1 cup Tangerine Juice - freshly squeezed
1 cup Non-dairy milk (I used unsweetened Coconut.)
1 Tbs. Lemon Juice
1/2 tsp. Orange Extract
1/2 tsp. Vanilla Extract
3/4 cup Sugar (I used Evaporated Cane Juice Crystals.) You should adjust the amount of sugar according to the sweetness of the tangerines.  I suggest that you start with 1/4 cup of sugar and then add more, if needed.
3 Tbs. Corn Starch
1/4 tsp. Sea Salt
1 Tbs. Olive Oil


Directions
CRUST
  1. Preheat the oven to 350 degrees.  Prepare an 8”x8” baking pan by lining it with aluminum foil.  Grease the foil.
  2. First prepare the crust.  Begin by adding the flours, xanthan gum, sugar and sea salt to a bowl.  Use a whisk to mix these ingredients together well.
  3. Add the vanilla and melted butter or melted margarine/oil for a vegan or non-dairy crust.  Mix together well.
    Wet ingredients added to the bowl of dry ingredients.

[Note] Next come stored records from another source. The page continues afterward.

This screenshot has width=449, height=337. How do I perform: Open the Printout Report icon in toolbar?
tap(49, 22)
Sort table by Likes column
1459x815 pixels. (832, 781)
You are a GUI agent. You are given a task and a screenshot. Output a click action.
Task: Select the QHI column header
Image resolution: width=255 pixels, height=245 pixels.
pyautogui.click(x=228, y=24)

    Crust dough all mixed together.
  4. Press the dough into the bottom of the prepared baking pan.  With wet hands pat the dough down as evenly as possible.
    Crust dough patted into the bottom of foil lined pan.
  5. Bake about 25 minutes or until golden brown. Remove from the oven.  Allow it to cool.
  6. Reduce the oven temperature to 300 degrees.  If you will be making vegan/non-dairy tangerine squares you can turn off the oven now.

CUSTARD
(With eggs and butter or margarine or oil.)

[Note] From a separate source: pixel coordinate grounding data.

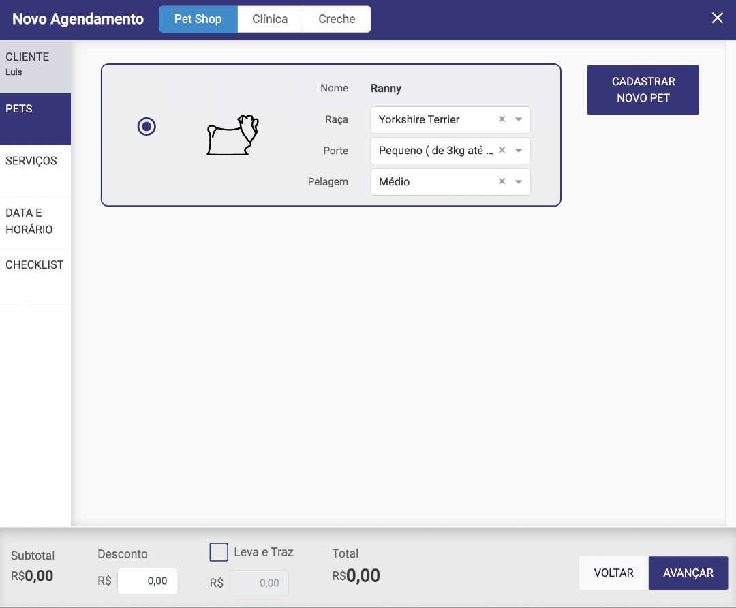
Task: Click the dog illustration for pet Ranny
Action: point(233,135)
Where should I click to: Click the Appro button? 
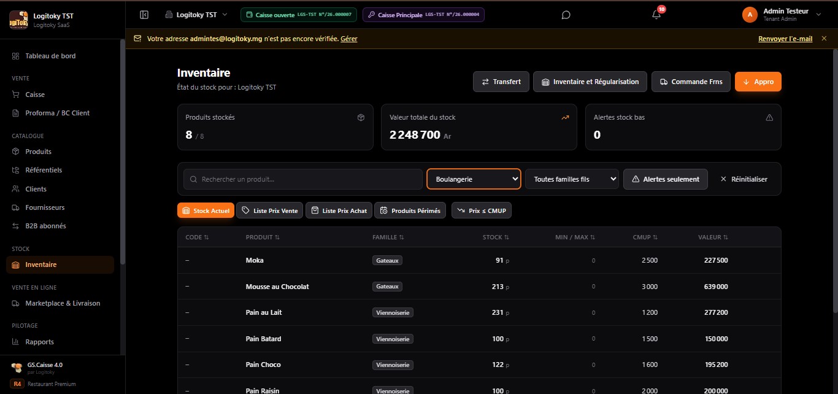(x=758, y=82)
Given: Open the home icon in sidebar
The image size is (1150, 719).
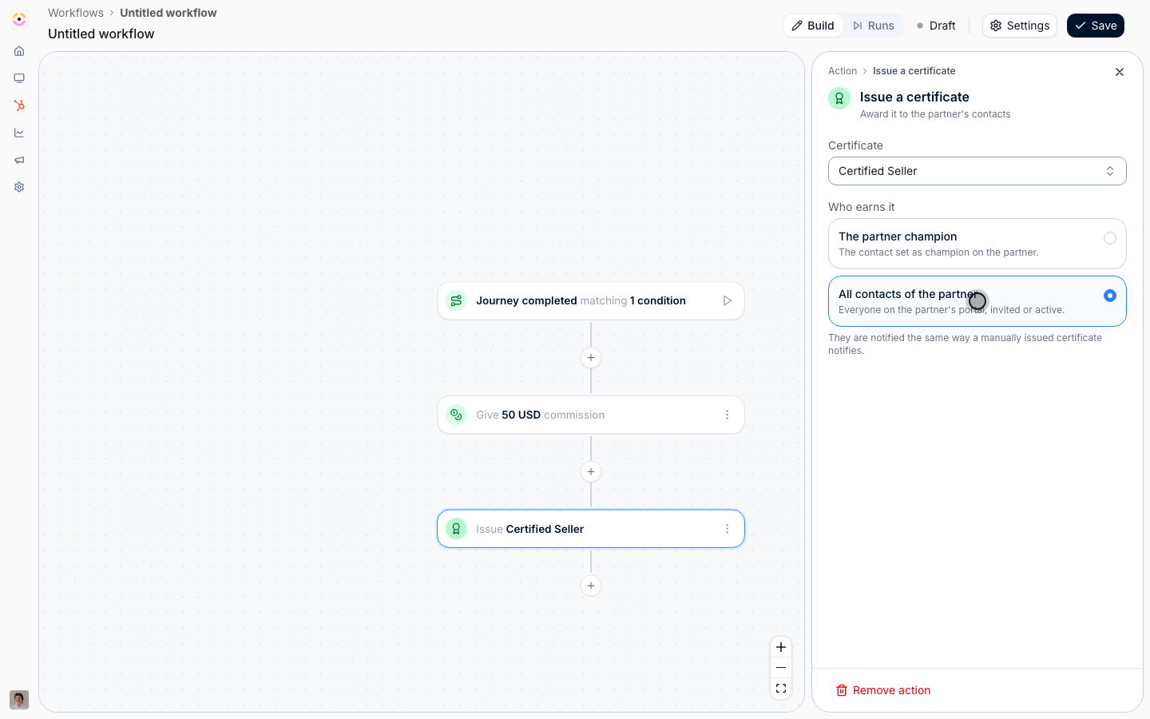Looking at the screenshot, I should coord(19,51).
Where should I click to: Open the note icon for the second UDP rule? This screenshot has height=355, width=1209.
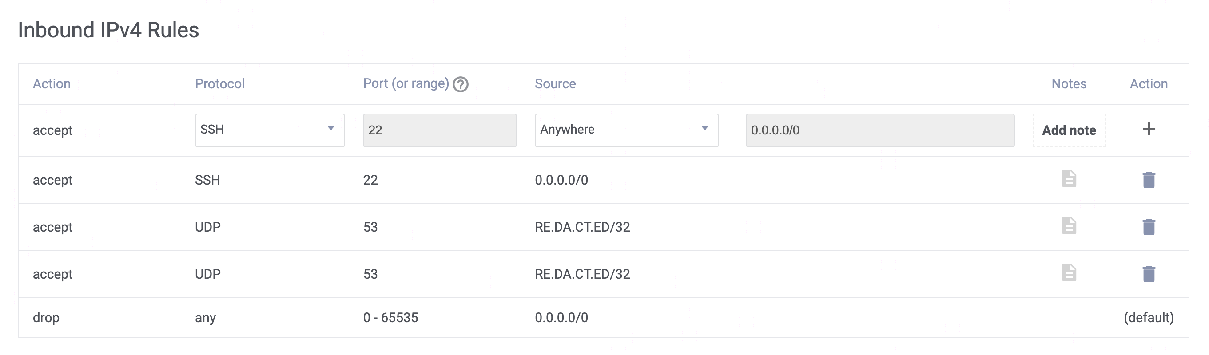pos(1069,272)
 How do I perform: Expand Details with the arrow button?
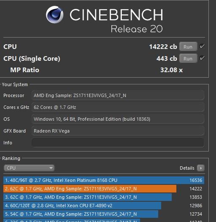201,168
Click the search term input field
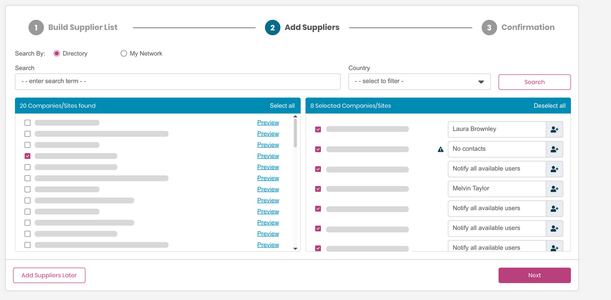The width and height of the screenshot is (611, 300). point(178,82)
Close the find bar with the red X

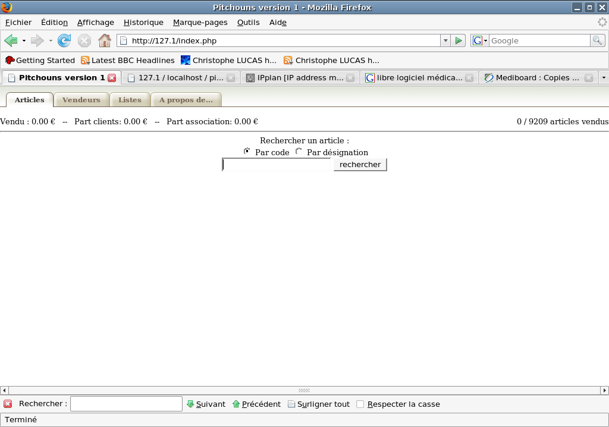[8, 404]
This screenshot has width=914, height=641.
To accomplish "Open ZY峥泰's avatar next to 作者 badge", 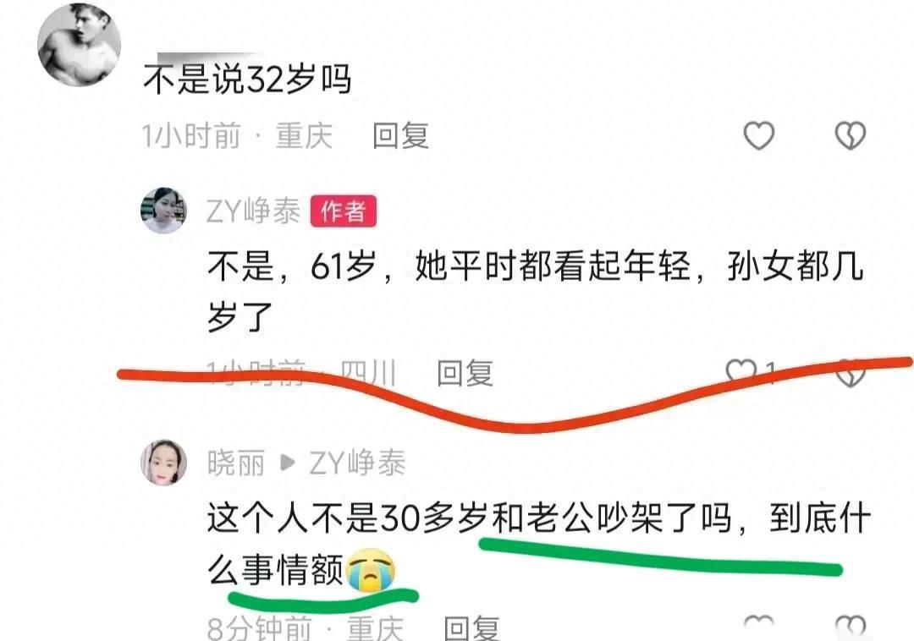I will [x=164, y=211].
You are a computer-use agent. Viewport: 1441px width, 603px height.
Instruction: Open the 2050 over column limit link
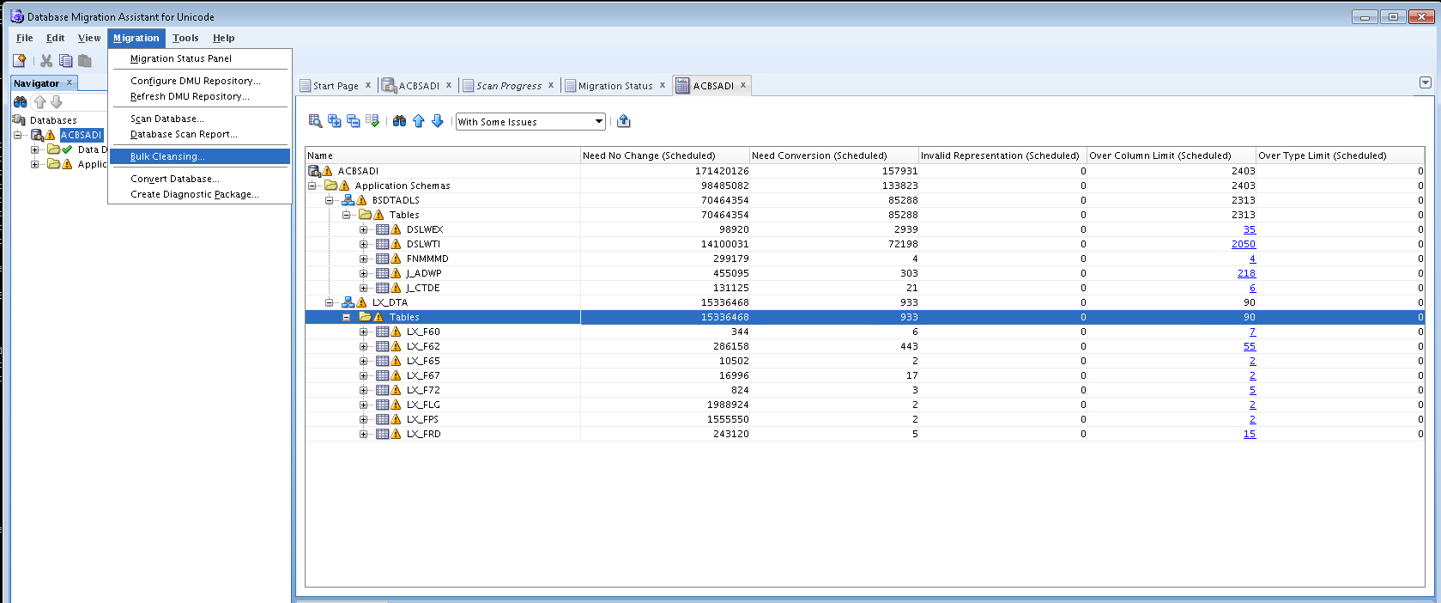pyautogui.click(x=1243, y=244)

  1. In a bowl add the cornstarch, sea salt and 1/4 cup of the sugar and mix together well.
  2. Add the juices, eggs, melted butter or margarine or oil, tangerine zest and extracts.  Mix together well. Add additional sugar as needed according to your taste.
    Custard batter.

    Custard batter poured over baked crust ready to be baked again.
  3. Pour this mixture over the prepared crust.
  4. Return the pan to the oven and bake 25 minutes or until the filling is almost set with a slight jiggle. The custard will get firmer as it cools.
  5. Cool completely and then cut into squares.
    Baked and cooled Tangerine Squares cut into portions.

VEGAN PUDDING
(No eggs or dairy)



  1. In a saucepan add the cornstarch, 1/4 cup of the sugar and sea salt and mix together well.
    All the ingredients for the Vegan Pudding in the saucepan ready to be cooked.
    Note that the uncooked pudding is cloudy.
  2. Add the tangerine juice, lemon juice, non-dairy milk, extracts and oil.  Mix together well.
  3. Cook over a medium heat, stirring frequently, until the pudding thickens and coats the back of a spoon.  Remove from the heat.
    Vegan pudding cooked until thick and it coats the back of a spoon.
    Note that the pudding is no longer cloudy after it is cooked.
  4. Pour the pudding over the prepared crust.
    Vegan Tangerine Squares cooled in the refrigerator and ready to be cut.
  5. Cool completely in the refrigerator before cutting into squares.
    Vegan Tangerine Squares stored in a tin lined with plastic wrap.